新老楼快悔 第77話 亡き人の”置き土産”
昨年二月、幼なじみのK君が亡くなった。三〇代半ば過ぎに久しぶりに会った時、地元の銀行に勤めている、と話していた。端正な容貌は子どものころから変わらず、あの時代へ引き戻された。
会話は当然のように友人たちの消息に及んだ。かつての乱暴者のO君が故郷の町議になったとか、炭鉱勤めのM君が落盤事故で死んだなどと言う情報に、喜びと悲しみが交錯した。
こんどは互いに連絡を取り合い、三年に一回くらいは会おうと約束して別れた。年賀状だけはやり取りしていたが、約束はいつしか吹っ飛んでしまい、歳月が流れた。はっと気がついた時は、互いに定年を過ぎて、いまは同じ札幌市内に住む身になっていた。

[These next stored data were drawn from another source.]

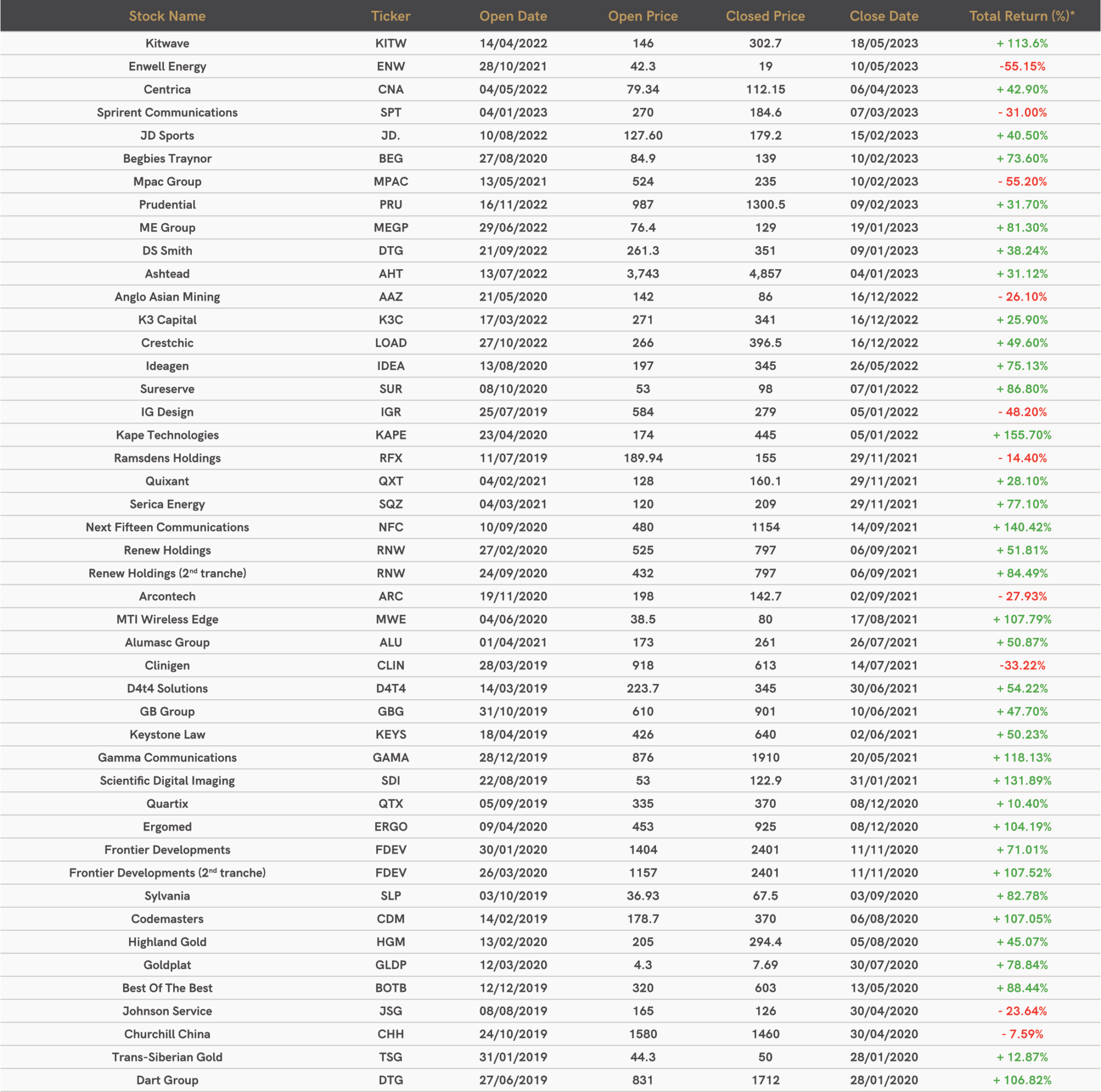Sort by Total Return (%) header
This screenshot has height=1092, width=1101.
point(1021,16)
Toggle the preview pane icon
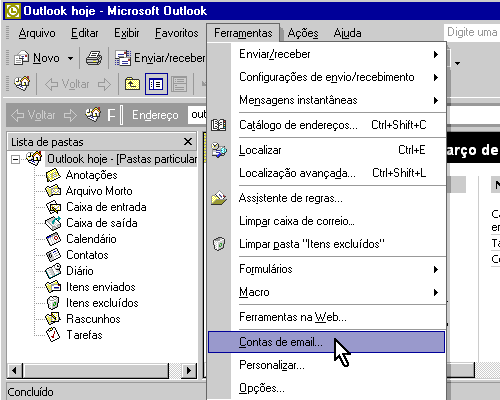Viewport: 500px width, 400px height. (179, 84)
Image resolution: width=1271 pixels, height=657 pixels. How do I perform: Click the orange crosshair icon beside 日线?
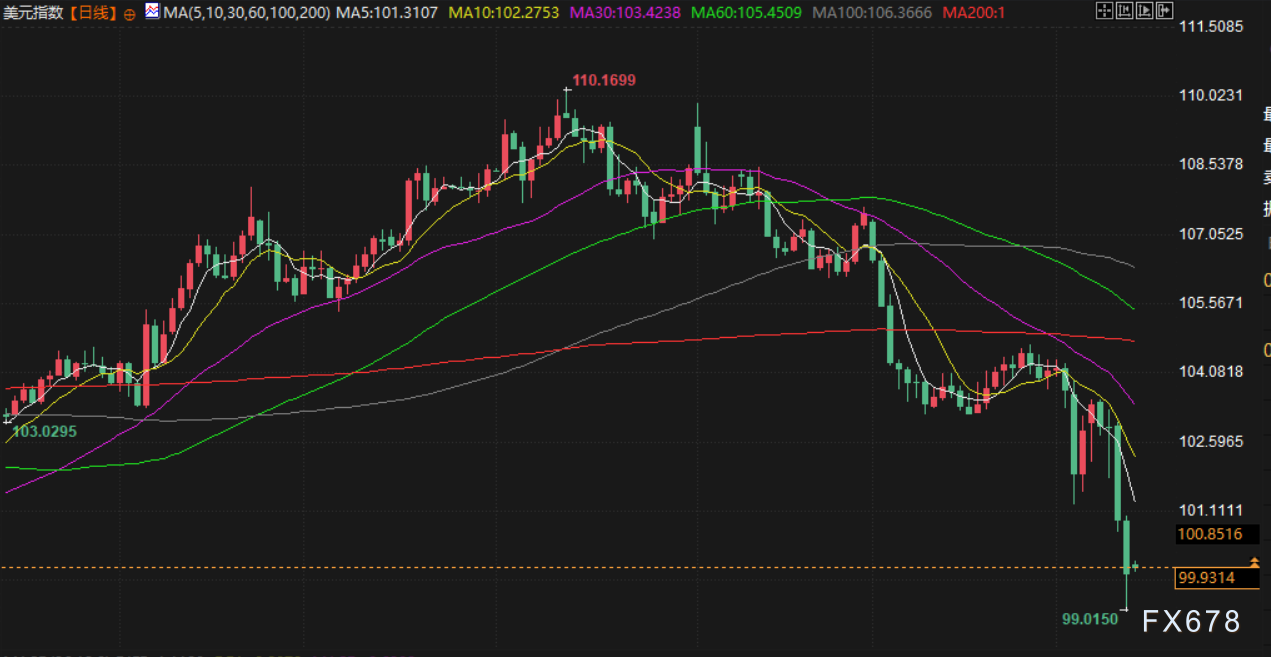(x=130, y=13)
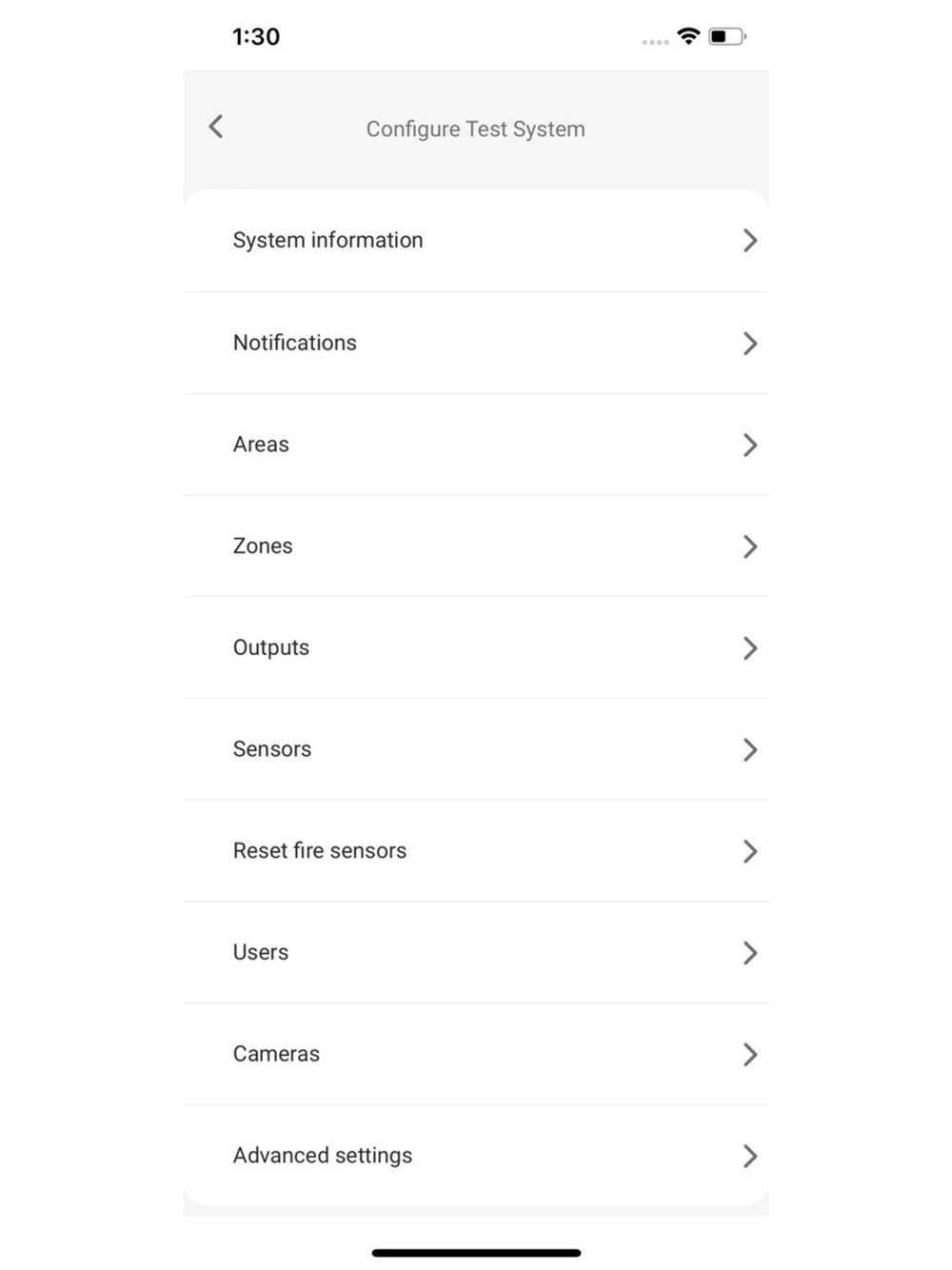952x1270 pixels.
Task: Click arrow icon on Zones row
Action: point(749,546)
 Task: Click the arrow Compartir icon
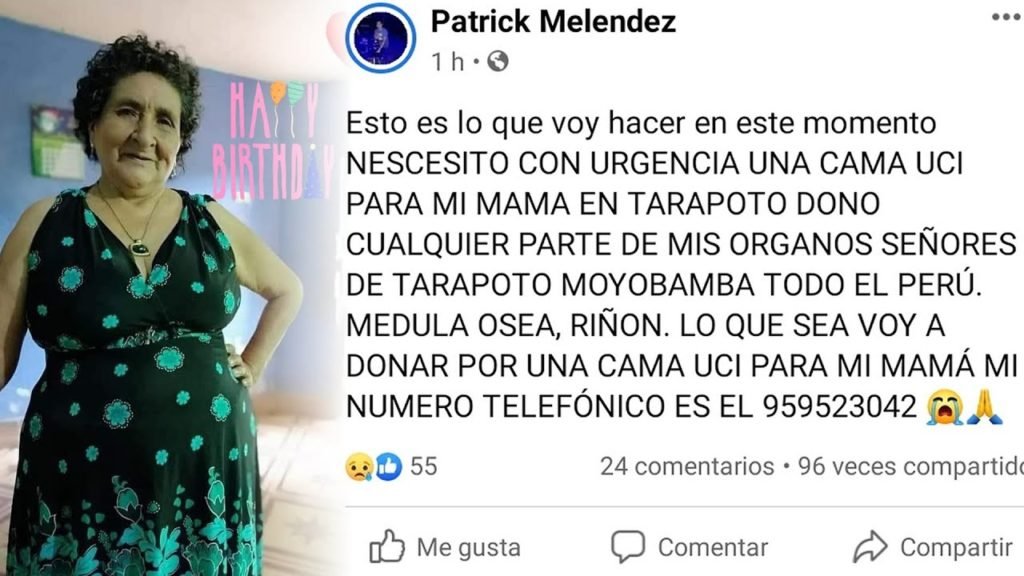870,547
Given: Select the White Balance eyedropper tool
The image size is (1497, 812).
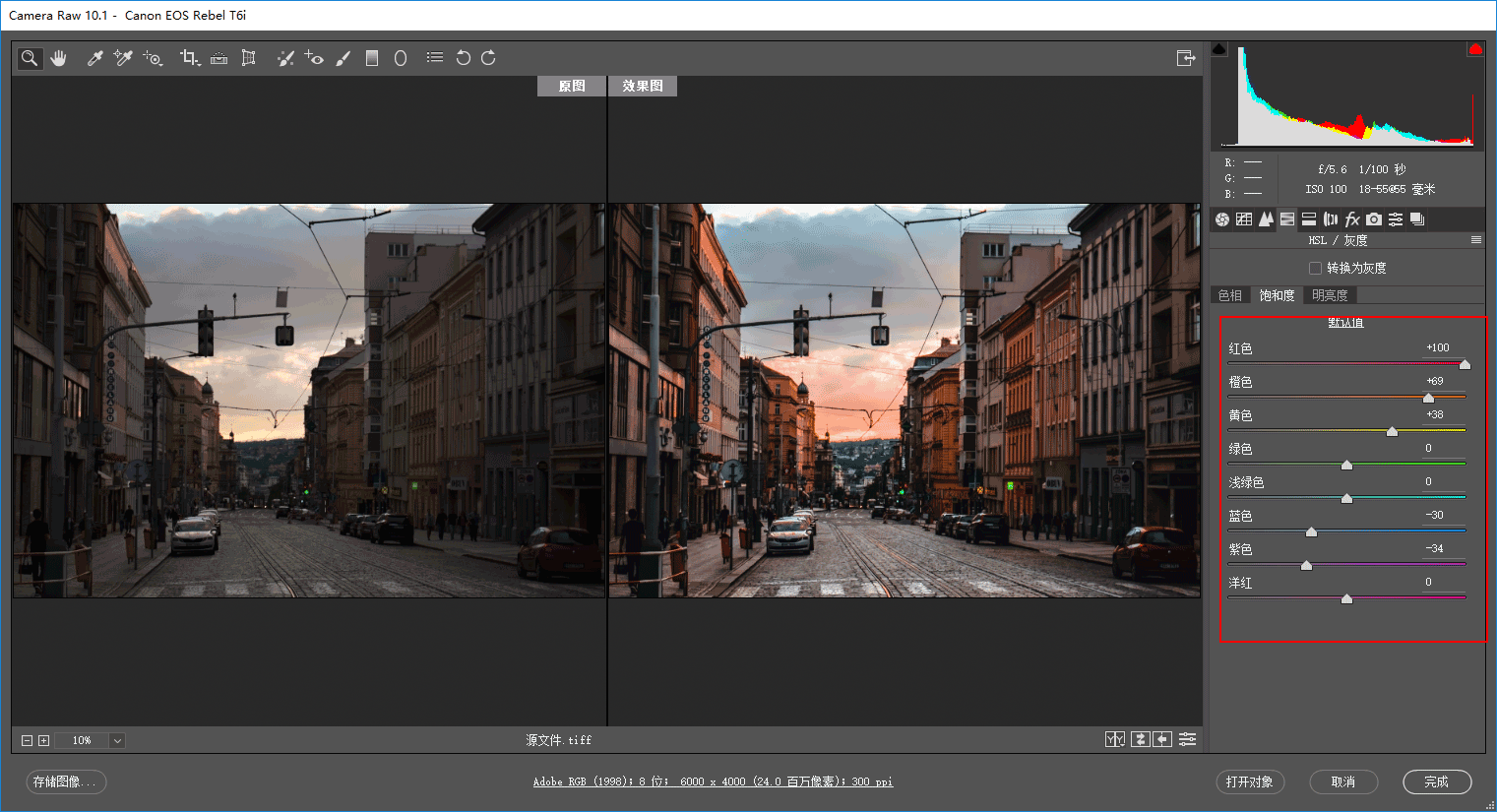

電話をかけ、「俺が悪かった」と言うと、「いや、俺のほうだ」と返してきた。その口調が子どものころとまるで変わらない気がして、ほのぼのとした気分になった。結局、今度こそ会おうと約束した。
また歳月が流れた。振り返ると、責任はこちらにあったと断言できる。新聞社勤めの時はたしかに忙しく、取材で各地を飛び歩き回っていたし、定年になってからも大学の講師や著書執筆の取材で、家を空ける日が多かった。
電話だけでもしなくては、と思いながらも、それさえ怠ってしまった。
忘れもしない。あの日、携帯が鳴った。K君からだ。どきっとなった。
「新刊本が出たのを新聞で読んだ。忙しいようだな」
慌てて話に応じながら、今度こそ、と返すと、
「元気なのは何より。お互い八十路だ。電話だけでもいいじゃないか」
「うん、そうだな。しかし…」
「まあいい。機会はあるさ、きっと」
電話が切れてから、しばらく動けなかった。いますぐ待ち合わせ場所を決めて、車で出かけたら済むことではないか。それを怠ってきた自分を責めた。
しっぺ返しは突然やって来た。年の暮れ、一枚の喪中葉書が送られてきた。そこにK君の細君の名でこう書かれていた。
「夫K、二月一二日、八十九歳で永眠いたしました。平素のご厚情を深謝いたしますとともに、皆様に良い年がおとずれますようお祈りいたします」
亡くなって、もう十カ月も経っていたとは。心の中で詫びた。詫びても詫びても、詫びきれない思いだった。そして、会えないながら、陰から支えてくれた友情あふれる言葉こそ、K君が残してくれた〝置き土産〟なのだ、と思い、瞑目した。